The coverage dispute arose out of several lawsuits against Bill Cosby alleging defamation and intentional infliction of emotional distress.  The plaintiffs claimed that Cosby made public statements that injured their reputations in response to their allegations of assault and rape.  AIG sought a declaration that it had no duty to defend or indemnify the suits, arguing that the claims fell within a sexual misconduct exclusion, which bars coverage for personal injury “arising out of any actual, alleged, or threatened . . . sexual molestation, misconduct, or harassment.”  The court disagreed and denied AIG’s summary judgment motion and granted Cosby’s motion in part.

Although Massachusetts law has not clearly defined the scope of the phrase “arising out of,” the First Circuit held that it “indicates a wider range of causation than proximate causation,” but requires a “sufficiently close relationship” between the injury and relevant event.  Here, AIG argued that the defamation claims were “inextricably intertwined” with the excluded sexual assault allegations so as to trigger the sexual misconduct exclusion.  In contrast, Cosby maintained that the causal link between the excluded conduct and the defamation claims was too attenuated to implicate the exclusion.
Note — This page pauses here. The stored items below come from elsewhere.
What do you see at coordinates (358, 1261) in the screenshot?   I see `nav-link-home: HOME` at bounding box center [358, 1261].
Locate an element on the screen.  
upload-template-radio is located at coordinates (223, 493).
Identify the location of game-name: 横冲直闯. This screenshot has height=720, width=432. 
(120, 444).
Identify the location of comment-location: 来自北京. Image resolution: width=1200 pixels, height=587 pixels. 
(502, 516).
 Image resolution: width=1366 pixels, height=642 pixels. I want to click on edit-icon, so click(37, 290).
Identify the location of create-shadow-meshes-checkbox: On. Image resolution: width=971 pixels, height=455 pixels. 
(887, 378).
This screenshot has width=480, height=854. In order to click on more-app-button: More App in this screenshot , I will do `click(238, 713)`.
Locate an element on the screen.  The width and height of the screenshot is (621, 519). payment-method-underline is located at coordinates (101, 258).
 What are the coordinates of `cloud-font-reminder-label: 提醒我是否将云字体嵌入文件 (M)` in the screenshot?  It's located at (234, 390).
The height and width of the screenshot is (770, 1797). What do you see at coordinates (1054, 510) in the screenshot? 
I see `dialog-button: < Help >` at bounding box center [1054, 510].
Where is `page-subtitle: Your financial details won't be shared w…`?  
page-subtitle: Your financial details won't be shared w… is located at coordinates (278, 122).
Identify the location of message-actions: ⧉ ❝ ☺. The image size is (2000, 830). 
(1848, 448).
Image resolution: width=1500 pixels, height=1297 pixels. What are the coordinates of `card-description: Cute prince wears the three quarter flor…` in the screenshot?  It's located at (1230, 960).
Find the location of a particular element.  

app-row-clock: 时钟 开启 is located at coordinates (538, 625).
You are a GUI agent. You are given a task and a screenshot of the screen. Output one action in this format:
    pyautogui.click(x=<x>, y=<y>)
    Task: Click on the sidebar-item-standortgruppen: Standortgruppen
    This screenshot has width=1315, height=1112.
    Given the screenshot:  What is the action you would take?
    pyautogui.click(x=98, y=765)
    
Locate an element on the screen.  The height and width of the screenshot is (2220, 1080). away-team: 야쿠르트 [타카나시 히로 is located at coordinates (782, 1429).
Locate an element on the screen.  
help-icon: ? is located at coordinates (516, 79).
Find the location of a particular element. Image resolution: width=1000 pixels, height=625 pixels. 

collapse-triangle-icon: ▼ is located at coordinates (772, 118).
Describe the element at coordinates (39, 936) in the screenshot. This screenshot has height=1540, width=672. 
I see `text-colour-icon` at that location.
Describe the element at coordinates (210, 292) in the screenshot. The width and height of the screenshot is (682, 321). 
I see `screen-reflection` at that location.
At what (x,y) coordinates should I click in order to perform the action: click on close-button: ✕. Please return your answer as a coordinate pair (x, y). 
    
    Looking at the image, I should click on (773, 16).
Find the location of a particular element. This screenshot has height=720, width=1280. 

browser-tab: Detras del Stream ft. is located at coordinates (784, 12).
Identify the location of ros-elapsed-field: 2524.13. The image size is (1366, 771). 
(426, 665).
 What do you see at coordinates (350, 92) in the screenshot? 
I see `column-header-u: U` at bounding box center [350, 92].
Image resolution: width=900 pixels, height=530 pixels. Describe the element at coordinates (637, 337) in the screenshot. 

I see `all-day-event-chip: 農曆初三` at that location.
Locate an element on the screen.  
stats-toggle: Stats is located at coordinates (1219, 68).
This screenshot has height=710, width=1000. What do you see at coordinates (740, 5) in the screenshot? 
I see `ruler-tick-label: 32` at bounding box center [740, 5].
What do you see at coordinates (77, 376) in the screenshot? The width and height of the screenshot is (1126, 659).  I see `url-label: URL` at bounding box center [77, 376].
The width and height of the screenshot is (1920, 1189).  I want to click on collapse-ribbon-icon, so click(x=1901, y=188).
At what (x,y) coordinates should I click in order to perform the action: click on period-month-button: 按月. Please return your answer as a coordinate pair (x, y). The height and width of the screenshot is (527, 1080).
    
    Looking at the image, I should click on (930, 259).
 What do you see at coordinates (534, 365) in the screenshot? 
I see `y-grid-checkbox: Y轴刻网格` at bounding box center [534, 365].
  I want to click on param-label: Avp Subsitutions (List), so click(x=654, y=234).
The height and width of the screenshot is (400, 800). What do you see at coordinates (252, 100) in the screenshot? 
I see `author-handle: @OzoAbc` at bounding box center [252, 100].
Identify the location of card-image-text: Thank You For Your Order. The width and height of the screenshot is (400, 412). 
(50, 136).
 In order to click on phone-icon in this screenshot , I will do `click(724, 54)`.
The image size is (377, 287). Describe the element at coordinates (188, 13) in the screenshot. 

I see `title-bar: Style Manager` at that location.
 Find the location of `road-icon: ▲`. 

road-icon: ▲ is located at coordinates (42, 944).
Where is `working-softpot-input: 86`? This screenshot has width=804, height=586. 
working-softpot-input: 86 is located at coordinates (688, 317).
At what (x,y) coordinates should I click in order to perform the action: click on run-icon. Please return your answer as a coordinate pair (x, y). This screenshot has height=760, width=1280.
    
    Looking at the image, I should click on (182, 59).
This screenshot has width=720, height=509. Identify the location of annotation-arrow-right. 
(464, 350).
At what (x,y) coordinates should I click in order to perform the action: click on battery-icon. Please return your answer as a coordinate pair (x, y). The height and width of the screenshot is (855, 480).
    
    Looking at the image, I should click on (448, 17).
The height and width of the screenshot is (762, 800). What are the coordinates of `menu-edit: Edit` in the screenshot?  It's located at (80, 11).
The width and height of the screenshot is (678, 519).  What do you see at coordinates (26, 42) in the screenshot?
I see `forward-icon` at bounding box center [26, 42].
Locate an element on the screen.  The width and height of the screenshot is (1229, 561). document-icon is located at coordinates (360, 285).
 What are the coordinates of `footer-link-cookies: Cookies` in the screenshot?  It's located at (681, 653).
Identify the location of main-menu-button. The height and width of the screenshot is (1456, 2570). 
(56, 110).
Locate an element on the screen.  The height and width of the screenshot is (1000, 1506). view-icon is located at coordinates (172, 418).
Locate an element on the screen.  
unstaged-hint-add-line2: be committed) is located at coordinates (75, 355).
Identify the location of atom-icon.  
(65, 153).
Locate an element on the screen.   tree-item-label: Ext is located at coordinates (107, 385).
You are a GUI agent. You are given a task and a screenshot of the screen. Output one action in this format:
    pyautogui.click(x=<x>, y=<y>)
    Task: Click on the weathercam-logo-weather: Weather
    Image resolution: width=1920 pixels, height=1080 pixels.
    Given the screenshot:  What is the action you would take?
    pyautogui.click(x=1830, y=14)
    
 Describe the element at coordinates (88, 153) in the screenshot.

Noting that there was no “easy answer” to the question, the court concluded that the exclusion was ambiguous in light of the policy as a whole.  In particular, the court reasoned that another, more broadly-worded sexual misconduct exclusion (relating to Board Directors and Trustees) mitigated in favor of finding ambiguity because that exclusion contained more expansive exclusionary language (e.g., “arising out of or in any way involving, directly or indirectly, any alleged sexual misconduct”).  The court emphasized that “arising out of” is not inherently ambiguous under Massachusetts law.  It also cautioned that its holding “is confined to this case where the ambiguity question is close to begin with and where another sexual-misconduct exclusion is worded more broadly.”